The group (not a team although we call them that) also didn’t know that my terms of reference say I will be working with them a half day next Friday (Fridays during Ramadan are essentially half days). The information sent to the chief had apparently stayed in his inbox. It was a bit awkward when I told them enthusiastically that I was going to work with them next week and received 8 blank stares. The problem here is that people don’t feel they can simply go to the chief and say, “hey, why didn’t you tell us.” The idea itself is frightful judging from the response.

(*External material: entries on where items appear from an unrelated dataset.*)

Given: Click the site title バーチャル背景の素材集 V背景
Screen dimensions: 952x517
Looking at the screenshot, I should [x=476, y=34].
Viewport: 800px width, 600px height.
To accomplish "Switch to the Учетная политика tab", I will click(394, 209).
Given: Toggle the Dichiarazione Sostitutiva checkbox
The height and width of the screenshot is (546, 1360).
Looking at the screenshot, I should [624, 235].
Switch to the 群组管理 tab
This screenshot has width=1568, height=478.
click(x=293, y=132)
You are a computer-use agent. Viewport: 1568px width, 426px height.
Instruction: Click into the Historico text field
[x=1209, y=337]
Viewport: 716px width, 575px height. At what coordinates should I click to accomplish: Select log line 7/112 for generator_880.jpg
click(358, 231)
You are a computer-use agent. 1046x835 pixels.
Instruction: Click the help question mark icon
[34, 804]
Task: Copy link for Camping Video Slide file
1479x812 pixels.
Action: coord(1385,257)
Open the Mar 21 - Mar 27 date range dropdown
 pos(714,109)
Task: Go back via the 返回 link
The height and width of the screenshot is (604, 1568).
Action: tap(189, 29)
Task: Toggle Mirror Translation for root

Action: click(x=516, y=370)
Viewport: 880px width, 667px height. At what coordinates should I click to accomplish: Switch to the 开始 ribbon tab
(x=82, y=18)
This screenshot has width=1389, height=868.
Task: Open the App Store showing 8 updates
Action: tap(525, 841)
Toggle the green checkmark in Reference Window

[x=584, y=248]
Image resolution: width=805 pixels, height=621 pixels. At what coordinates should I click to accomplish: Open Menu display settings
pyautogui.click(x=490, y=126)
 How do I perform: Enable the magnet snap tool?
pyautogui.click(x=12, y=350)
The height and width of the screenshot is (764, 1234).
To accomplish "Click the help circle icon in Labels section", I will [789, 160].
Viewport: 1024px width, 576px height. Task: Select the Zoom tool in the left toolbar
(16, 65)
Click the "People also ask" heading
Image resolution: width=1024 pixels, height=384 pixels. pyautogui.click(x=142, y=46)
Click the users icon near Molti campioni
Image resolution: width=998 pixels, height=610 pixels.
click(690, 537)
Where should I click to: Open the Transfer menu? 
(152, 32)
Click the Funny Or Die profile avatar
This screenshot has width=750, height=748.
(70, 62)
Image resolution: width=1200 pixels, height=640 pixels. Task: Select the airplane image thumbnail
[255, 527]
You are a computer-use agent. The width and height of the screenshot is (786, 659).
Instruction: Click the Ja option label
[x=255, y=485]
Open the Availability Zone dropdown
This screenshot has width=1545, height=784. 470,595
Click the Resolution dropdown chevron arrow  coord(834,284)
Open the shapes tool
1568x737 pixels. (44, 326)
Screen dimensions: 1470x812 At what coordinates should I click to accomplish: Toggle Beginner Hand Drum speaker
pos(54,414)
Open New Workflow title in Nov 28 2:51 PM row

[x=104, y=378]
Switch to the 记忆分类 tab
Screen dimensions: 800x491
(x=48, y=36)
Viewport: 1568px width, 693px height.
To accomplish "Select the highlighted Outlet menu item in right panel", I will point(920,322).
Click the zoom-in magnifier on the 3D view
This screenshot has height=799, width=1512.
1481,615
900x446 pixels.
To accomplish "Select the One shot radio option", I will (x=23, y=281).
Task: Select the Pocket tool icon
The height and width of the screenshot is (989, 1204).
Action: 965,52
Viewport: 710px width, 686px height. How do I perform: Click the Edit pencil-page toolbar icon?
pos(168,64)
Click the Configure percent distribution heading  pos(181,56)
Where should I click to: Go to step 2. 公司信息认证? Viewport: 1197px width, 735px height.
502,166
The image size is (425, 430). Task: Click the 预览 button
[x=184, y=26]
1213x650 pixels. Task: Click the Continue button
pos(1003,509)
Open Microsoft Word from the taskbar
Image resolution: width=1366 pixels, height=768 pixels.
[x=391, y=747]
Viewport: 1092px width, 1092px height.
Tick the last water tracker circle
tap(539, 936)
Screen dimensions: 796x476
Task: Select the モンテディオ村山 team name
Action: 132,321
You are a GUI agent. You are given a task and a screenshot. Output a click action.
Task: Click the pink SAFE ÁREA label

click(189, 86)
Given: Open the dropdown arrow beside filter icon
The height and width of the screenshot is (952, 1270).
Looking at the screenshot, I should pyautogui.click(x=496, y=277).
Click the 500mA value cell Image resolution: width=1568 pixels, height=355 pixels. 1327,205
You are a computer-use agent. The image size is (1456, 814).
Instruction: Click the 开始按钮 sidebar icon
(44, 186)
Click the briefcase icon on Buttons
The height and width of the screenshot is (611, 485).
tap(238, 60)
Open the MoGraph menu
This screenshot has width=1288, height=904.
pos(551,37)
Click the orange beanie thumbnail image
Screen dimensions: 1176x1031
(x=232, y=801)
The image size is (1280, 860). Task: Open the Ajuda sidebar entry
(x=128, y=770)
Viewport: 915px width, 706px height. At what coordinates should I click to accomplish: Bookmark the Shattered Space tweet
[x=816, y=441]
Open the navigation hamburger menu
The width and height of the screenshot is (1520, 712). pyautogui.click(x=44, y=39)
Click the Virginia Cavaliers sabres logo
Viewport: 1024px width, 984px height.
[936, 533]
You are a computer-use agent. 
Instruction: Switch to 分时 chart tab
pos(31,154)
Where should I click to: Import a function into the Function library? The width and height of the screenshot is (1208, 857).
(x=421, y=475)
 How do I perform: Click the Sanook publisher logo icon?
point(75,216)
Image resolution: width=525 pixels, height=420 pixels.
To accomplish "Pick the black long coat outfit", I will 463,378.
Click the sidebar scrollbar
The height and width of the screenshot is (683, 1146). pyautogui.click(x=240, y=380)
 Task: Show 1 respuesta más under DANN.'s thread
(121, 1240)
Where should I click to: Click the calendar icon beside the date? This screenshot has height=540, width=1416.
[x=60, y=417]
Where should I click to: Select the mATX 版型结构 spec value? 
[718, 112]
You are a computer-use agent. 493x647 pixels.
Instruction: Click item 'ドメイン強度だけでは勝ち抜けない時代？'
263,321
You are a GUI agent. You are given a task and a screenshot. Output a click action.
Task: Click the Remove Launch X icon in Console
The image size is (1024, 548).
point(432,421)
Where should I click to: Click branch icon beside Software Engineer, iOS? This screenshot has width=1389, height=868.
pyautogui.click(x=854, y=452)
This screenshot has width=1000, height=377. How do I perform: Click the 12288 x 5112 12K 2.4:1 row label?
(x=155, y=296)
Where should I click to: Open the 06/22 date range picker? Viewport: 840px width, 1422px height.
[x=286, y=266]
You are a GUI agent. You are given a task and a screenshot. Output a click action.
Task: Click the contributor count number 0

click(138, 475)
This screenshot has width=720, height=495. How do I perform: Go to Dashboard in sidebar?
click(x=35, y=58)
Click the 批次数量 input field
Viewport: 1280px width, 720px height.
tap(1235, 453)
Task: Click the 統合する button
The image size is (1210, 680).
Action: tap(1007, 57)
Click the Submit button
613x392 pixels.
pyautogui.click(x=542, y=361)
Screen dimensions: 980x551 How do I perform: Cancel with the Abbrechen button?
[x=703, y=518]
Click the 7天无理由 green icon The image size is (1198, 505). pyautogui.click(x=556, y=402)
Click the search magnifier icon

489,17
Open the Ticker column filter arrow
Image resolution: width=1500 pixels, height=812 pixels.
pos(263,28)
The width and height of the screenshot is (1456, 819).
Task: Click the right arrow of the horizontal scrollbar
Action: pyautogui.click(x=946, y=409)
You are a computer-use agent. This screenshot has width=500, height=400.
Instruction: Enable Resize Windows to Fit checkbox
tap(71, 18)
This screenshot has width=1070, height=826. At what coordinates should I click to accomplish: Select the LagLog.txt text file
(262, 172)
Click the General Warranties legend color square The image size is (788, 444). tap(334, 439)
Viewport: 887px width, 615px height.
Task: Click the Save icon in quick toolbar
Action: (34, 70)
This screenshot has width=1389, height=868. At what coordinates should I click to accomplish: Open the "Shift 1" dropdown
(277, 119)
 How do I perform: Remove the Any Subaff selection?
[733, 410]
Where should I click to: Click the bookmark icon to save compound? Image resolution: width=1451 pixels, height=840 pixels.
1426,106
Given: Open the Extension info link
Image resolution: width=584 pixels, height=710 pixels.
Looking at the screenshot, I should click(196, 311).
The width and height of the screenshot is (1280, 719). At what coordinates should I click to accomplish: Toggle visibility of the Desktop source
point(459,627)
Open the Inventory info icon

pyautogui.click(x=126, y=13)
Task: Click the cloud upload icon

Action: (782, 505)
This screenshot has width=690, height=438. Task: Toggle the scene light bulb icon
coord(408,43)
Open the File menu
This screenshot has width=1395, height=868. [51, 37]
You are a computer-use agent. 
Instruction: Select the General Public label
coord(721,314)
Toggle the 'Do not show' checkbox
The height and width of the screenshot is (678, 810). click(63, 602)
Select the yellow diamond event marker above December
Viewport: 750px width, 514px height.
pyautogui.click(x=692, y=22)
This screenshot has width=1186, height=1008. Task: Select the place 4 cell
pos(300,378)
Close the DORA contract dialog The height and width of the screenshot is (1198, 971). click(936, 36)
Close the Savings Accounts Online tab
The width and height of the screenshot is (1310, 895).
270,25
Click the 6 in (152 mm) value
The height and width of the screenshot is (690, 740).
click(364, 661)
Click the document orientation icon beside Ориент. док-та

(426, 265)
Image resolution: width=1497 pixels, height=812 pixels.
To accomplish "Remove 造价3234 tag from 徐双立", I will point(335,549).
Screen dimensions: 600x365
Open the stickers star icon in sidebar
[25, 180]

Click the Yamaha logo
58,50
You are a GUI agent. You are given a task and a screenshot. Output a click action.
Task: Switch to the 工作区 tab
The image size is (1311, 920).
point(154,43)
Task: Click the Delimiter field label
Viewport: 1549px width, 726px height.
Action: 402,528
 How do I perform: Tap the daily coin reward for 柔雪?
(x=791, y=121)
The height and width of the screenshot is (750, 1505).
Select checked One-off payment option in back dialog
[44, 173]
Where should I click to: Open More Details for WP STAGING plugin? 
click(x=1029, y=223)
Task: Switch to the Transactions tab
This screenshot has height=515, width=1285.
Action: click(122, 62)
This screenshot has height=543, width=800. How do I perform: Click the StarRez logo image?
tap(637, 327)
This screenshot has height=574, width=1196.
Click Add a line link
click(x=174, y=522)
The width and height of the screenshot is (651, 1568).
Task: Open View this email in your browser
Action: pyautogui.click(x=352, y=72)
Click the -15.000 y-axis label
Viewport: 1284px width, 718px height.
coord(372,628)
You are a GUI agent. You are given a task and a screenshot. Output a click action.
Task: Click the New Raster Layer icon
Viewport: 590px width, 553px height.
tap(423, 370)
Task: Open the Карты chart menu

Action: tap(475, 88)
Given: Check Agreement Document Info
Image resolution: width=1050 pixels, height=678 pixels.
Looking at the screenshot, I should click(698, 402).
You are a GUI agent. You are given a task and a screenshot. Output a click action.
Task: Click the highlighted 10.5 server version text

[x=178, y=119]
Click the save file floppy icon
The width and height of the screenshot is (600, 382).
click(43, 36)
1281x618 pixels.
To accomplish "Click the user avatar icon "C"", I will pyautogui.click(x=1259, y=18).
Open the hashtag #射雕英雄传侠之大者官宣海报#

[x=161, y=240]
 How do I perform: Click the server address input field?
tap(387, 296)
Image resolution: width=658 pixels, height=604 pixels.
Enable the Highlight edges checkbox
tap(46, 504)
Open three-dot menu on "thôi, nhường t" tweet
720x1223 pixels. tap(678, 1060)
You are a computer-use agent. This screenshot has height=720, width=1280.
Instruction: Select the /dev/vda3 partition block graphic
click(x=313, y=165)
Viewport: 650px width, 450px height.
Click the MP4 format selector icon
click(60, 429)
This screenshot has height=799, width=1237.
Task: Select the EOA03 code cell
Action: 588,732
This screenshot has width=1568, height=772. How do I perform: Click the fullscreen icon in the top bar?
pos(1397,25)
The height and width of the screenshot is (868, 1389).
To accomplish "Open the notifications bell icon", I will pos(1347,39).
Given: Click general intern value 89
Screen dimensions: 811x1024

I am also supposed to work with another of the groups here next week (four whole days). This group includes its CEO and two board members. It is an NGO that is not dependent on any higher structure, other than its Board. Still, once again my mentioning of next week got me blank stares – the CEO had just stepped out of the room. He too had not passed the message; when he came back in they did dare to mention what I had said and he looked worried, asking me about the dates (these were communicated). He frowned and said that tying up his staff for four whole days might be problematic. I could imagine it would. For a brief moment I thought I could go home earlier, but our team leader stepped in and sorted things out. I am not going home earlier.